The combination of repealing billions of dollars in taxes that were used to pay for the Affordable Care Act, and slashing the subsidies provided to those on low incomes means that when we compare the economic impact of the ACA with the AHCA we see huge redistributions of income in the House plan that flow from the poorest to the richest Americans. 

The politics in this are not nearly as clearly delineated as one might assume. Donald Trump was elected by white working class voters who voted for him overwhelmingly. That constituency was critical in Wisconsin, Michigan, Ohio, and Pennsylvania, the key states in his electoral college victory. But the voters who put him in office are the very ones who will suffer the most under the repeal of the ACA and the implementation of the AHCA.

Senator Joe Manchin, a conservative democrat spoke with Mr.

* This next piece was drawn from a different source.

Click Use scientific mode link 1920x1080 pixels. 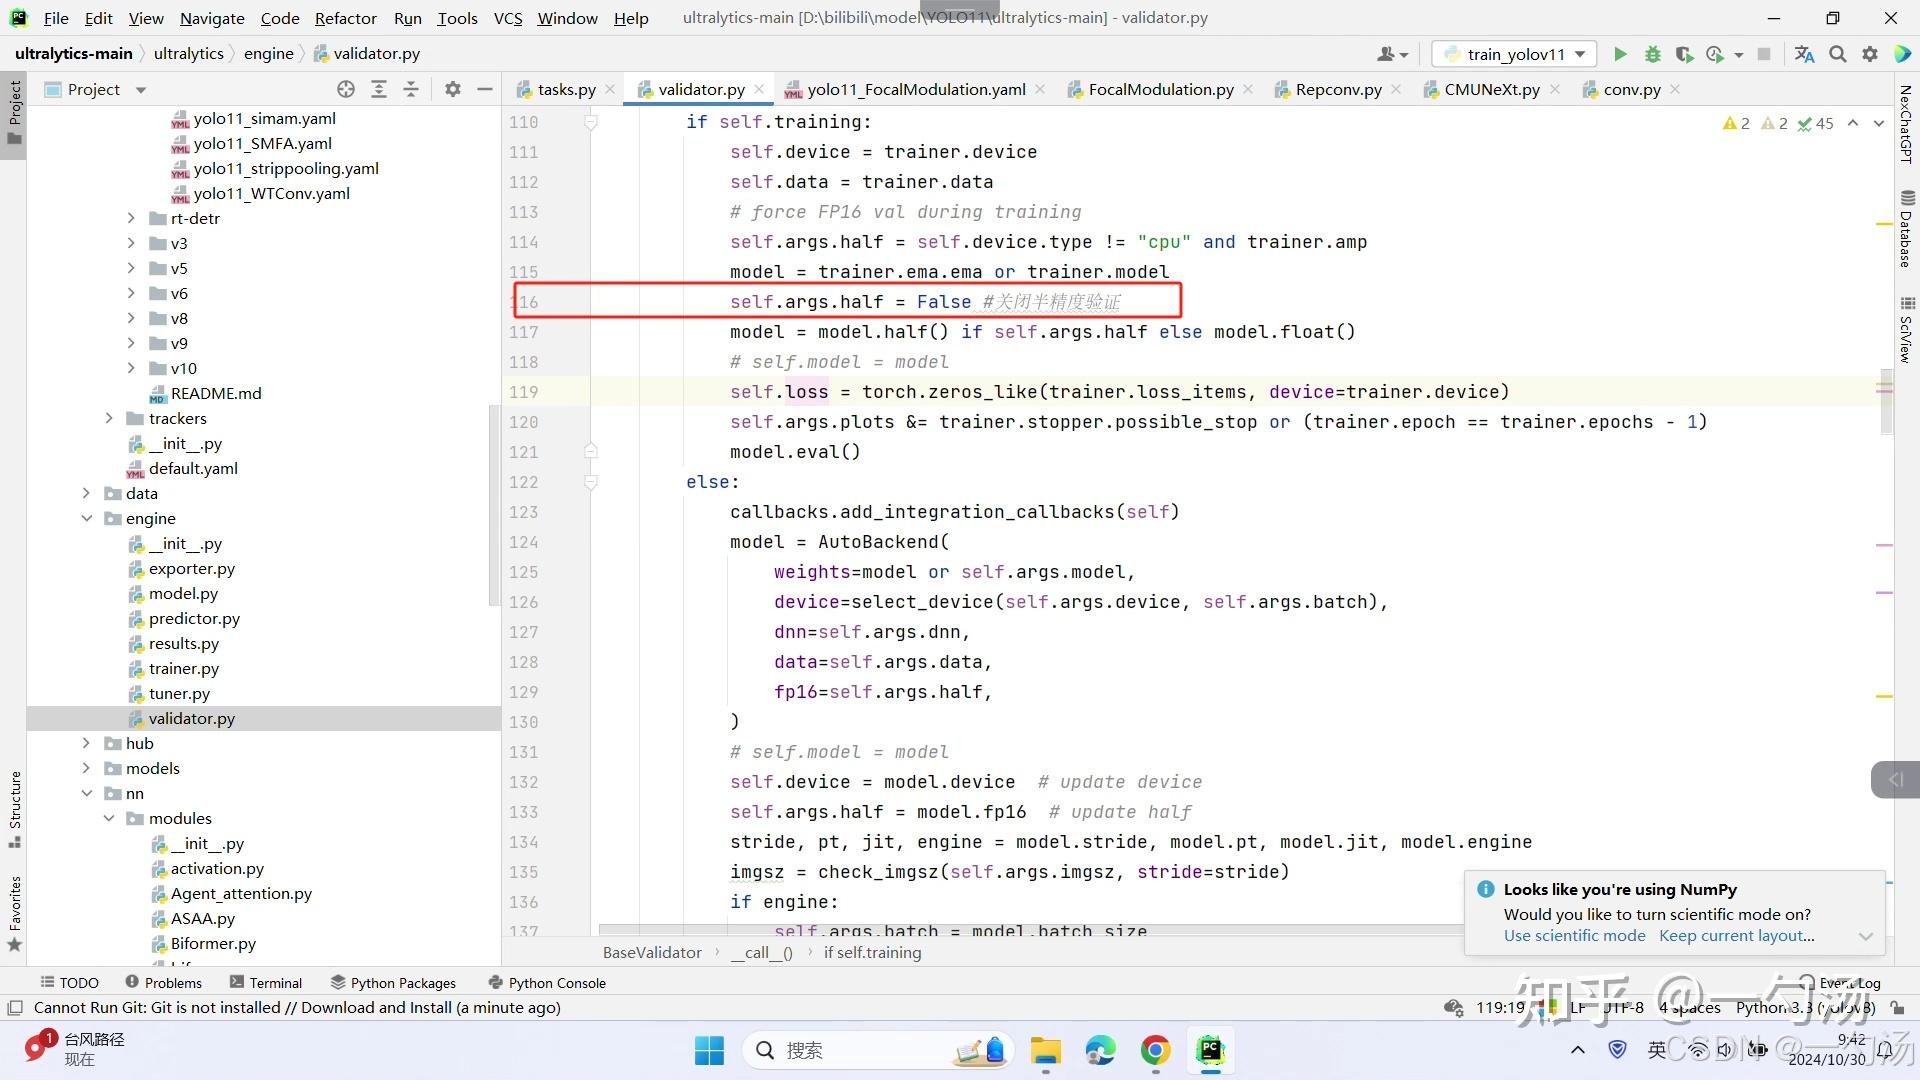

Trump about his home state of West Virginia, where Trump carried every county and won the state vote with 67.9% compared to 26.2% for Hillary Clinton. According to Manchin’s account, he told Trump:
“Mr. President, 172,000 West Virginians got insurance for the first time. These are working people, but they’ve got something they never had before. They don’t know how they got it, they don’t know who gave it to them, they don’t know the Democrats, nothing about, ‘It’s Obamacare.’ They don’t know any of that. All they know is they’ve got it. And you know what? They voted for you, Mr. President. The Democrats gave it to them but they voted for you. They’re going to know who took it away from them.”
One of the strangest observations in all of this is that so many Americans voted against their own self-interest. Lower income voters were overwhelmingly for Trump, while upper income voters were solidly for Clinton.

One of the reasons that working class white voters supported Mr. Trump is race. In his Times article Edsall cites a piece in the March 23 issue of Rolling Stone in which Bridgette Dunlap points out that manipulating racial and ethnic animosity is a tried and true political strategy. She called it “divide and rule.”
“The rich guy convinced much of the white working class that he would ‘take back’ the country from the rest of the working class and other undeserving non-white and non-Christian people, as well as the coastal elites giving those folks jobs and handouts at the expense of ‘real’ Americans. It’s a strategy as old as this country.”